Es ist mir nicht aufgefallen. So recht gesprächig ist Ihr Herr Vater ja nie. Sie werden nicht annehmen, gnädiges Fräulein, daß es ein Vorwurf sein soll. Gott bewahre! Im Gegenteil! »Das arme Haus ist offen, das reiche zu,« heißt es in der Frithjofssage von Tegnér Esaias Tegnér (1782-1846), schwedischer Lyriker und lutherischer Bischof. Seine » Frithiofs saga« (1825), bei der er eine Thematik aus den altnordischen Sagenstoffen behandelte, hatte im 19. Jh. in Schweden eine Verbreitung wie kaum ein anderes literarisches Werk und wurde in etliche Sprachen übersetzt, ins Deutsche mehrfach.. Es ist auch mein Wahlspruch.

Gratuliere!

Wozu, gnädiges Fräulein?

Zu dem reichen Hause.

Ach, gnädiges Fräulein, was habe ich nur gethan, daß Sie immer so grausam gegen mich sind!

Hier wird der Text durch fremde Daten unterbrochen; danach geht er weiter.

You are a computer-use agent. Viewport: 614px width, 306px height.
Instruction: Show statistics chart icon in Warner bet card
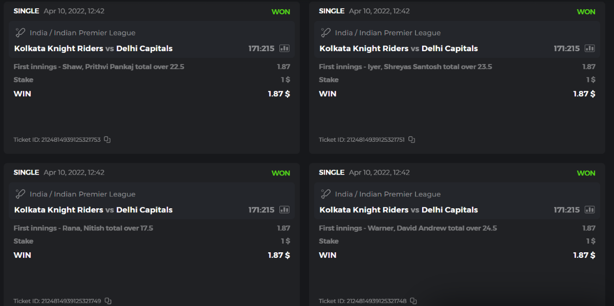[589, 210]
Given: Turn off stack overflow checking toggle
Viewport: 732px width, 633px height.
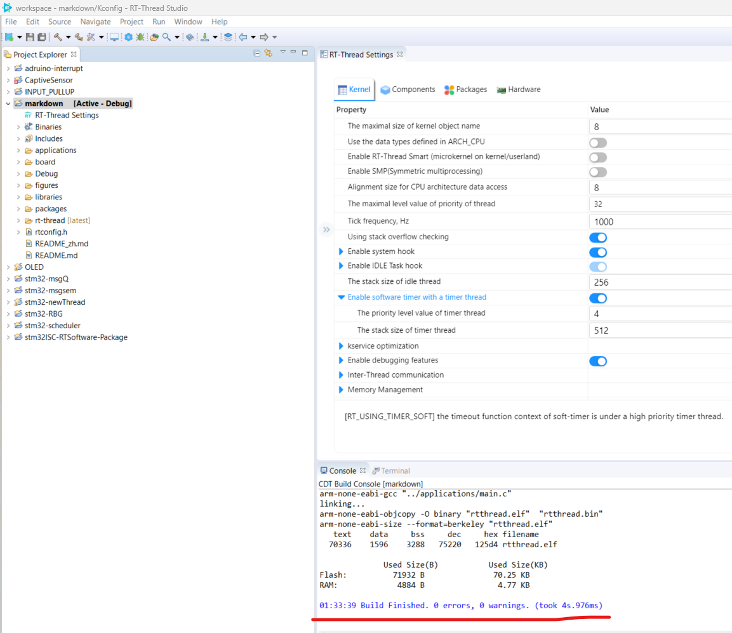Looking at the screenshot, I should click(597, 237).
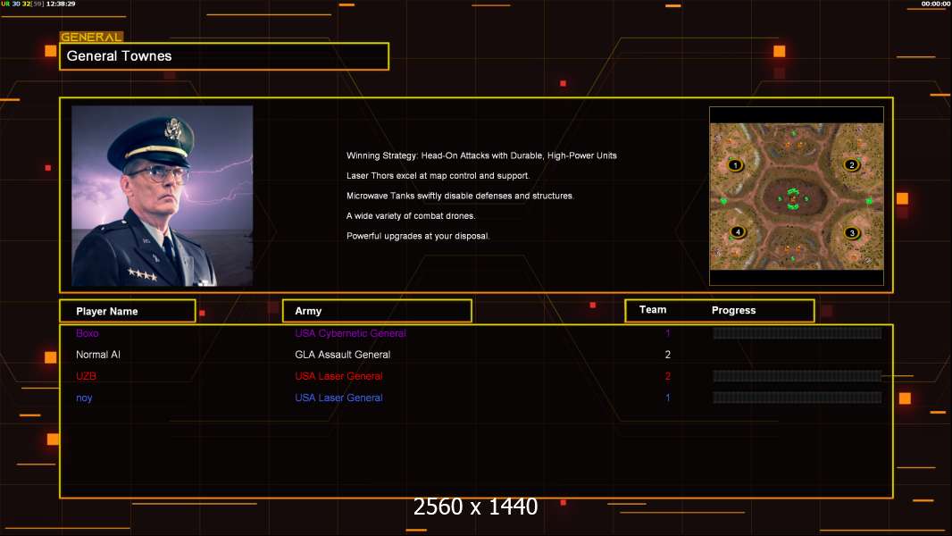Select the Normal AI player entry
952x536 pixels.
98,355
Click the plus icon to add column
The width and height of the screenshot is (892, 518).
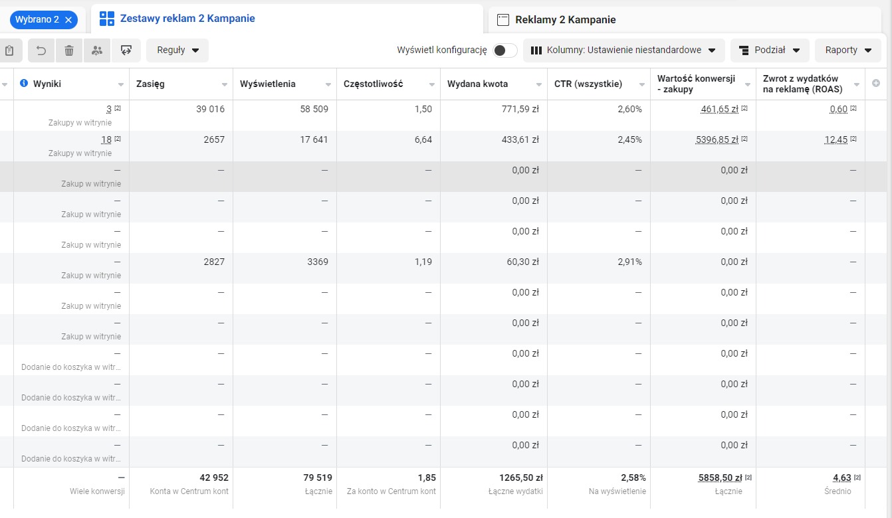(875, 84)
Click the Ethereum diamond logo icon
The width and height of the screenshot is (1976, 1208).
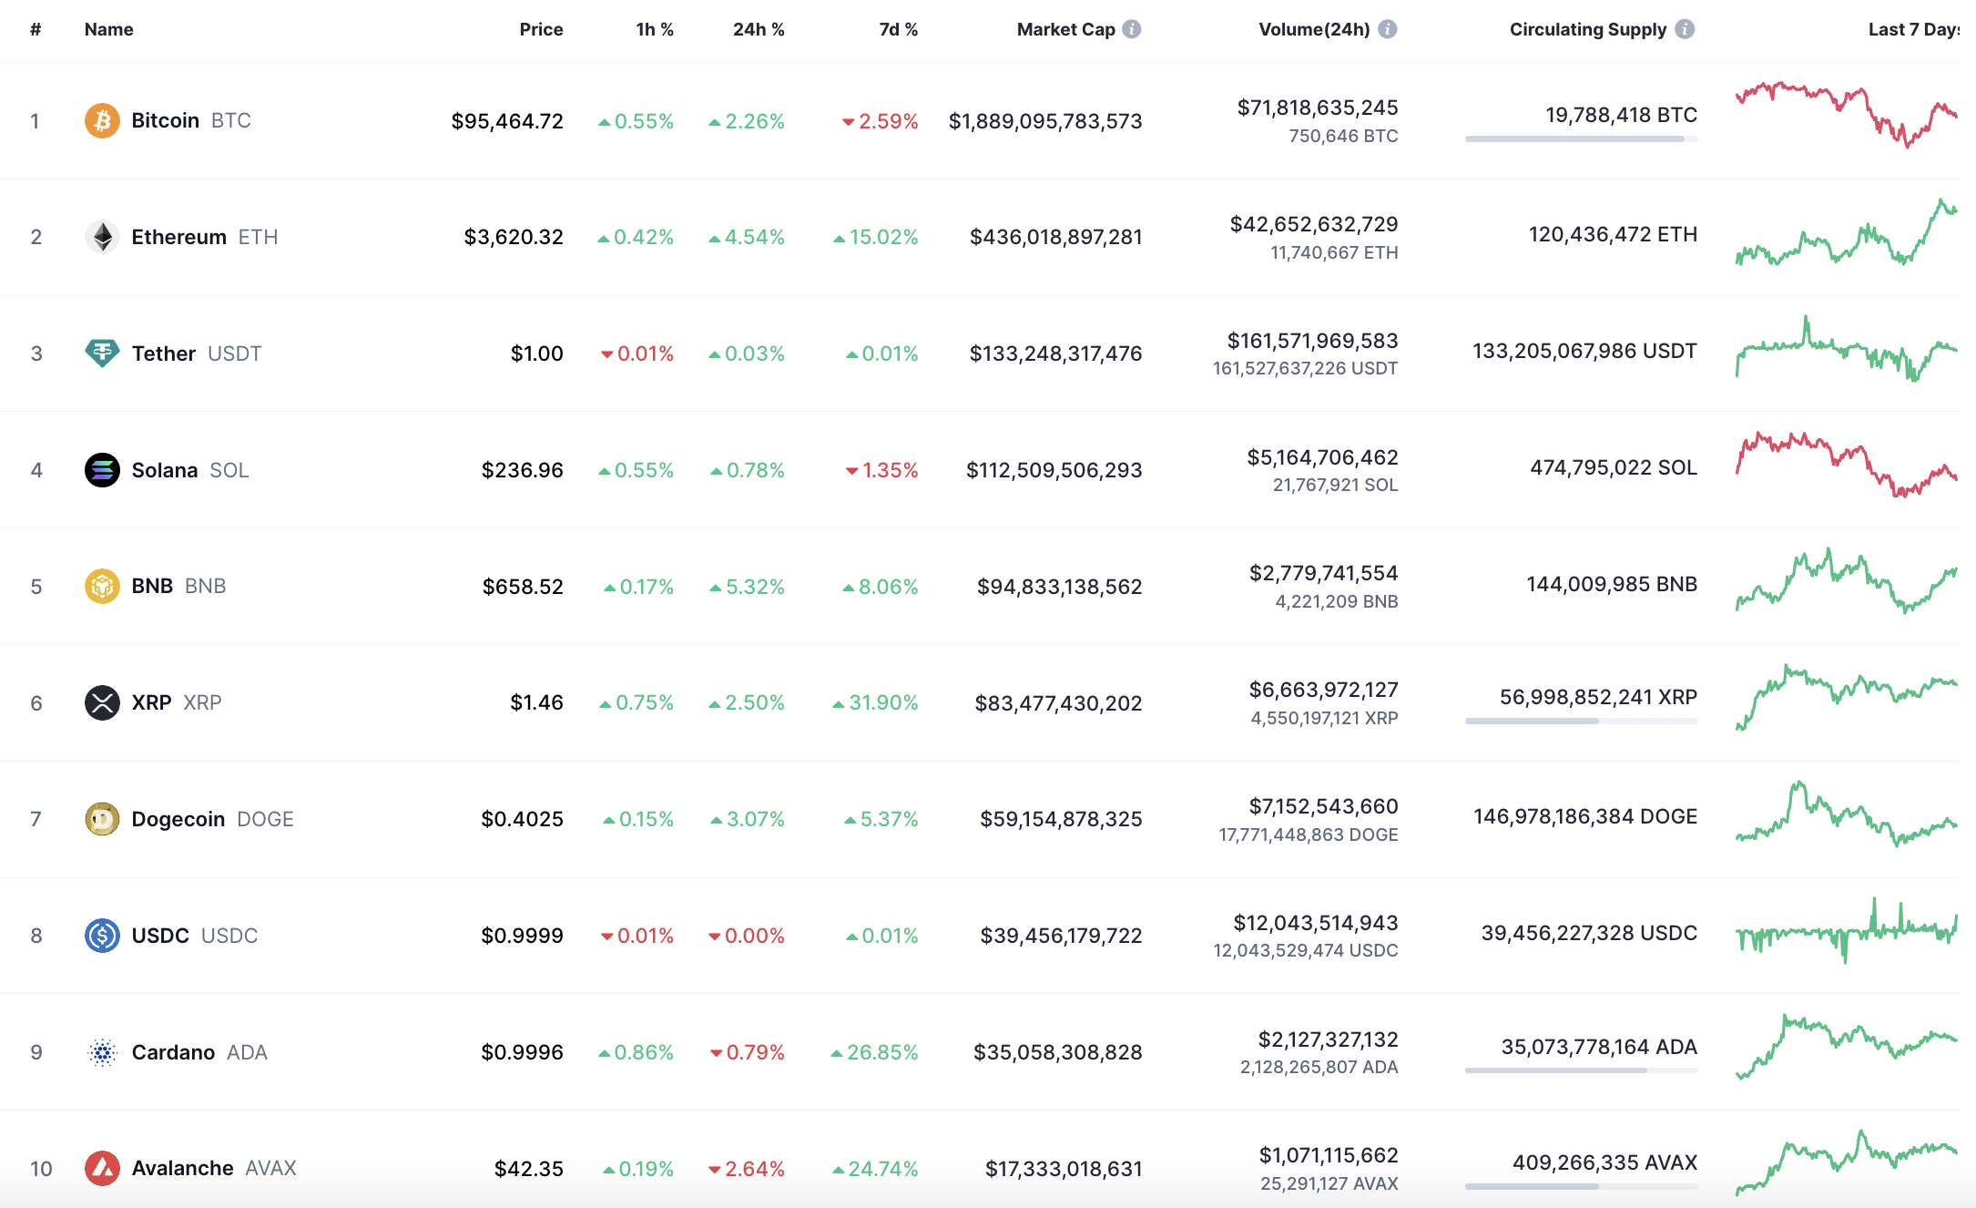[x=102, y=237]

Käthe wurde die Antwort erspart. Mine kam herein mit einer Schüssel voll Eierkuchen, die sie auf den gedeckten Tisch setzte. Und der Herr könne nicht zu Tisch kommen und lasse Fräulein Käthe und Herrn Brunnow eine gute Nacht wünschen.

Es thut mir leid, sagte Käthe; aber auch ich muß Sie bitten, mich zu entschuldigen. Ich habe schon den ganzen Tag so furchtbare Kopfschmerzen gehabt.

Mein Gott, ja, rief Herr Brunnow. Ich habe es Ihnen angesehen, als Sie ins Zimmer traten!

Sie nehmen mir es also nicht übel?

Aber wie könnte ich!

Dann also, gute Nacht! Und Mine, daß du Herrn Brunnow ordentlich bedienst!

Gute Besserung! gute Besserung, gnädiges Fräulein!

Herr Brunnow hatte die Thür hinter Käthe geschlossen und begann im Zimmer auf und ab zu gehen, wobei er sich wiederholt über das dichte, kurzgeschorene Haar strich.

Wollen der Herr Kandidat nicht Platz nehmen, sagte Mine, nachdem sie vom Büffet aus dem jungen Herrn eine Weile schweigend zugesehen hatte; die Eierkuchen werden sonst eiskalt.

Herr Brunnow zuckte zusammen, wie jemand, der aus tiefem Schlaf aufgeschreckt wird.

Was sagten Sie? Ja so! Ich habe ebenfalls keinen Appetit. Nicht den mindesten. Ich habe ebenfalls sehr heftiges Kopfweh – sehr heftiges. Sie können wieder abdecken, Stine – entschuldigen Sie: Mine! Und was ich sagen wollte – ich möchte noch etwas frische Luft schöpfen. Sie sind wohl so freundlich, die Hinterthür nicht zu verriegeln, im Fall ich länger draußen bliebe.

Der junge Mann war zum Zimmer hinausgestürzt.

Als ob's brennte, sagte Mine für sich, während sie den Tisch abzuräumen begann. Die Sache hat einen Knacks. Auf so was versteht sich unsereine.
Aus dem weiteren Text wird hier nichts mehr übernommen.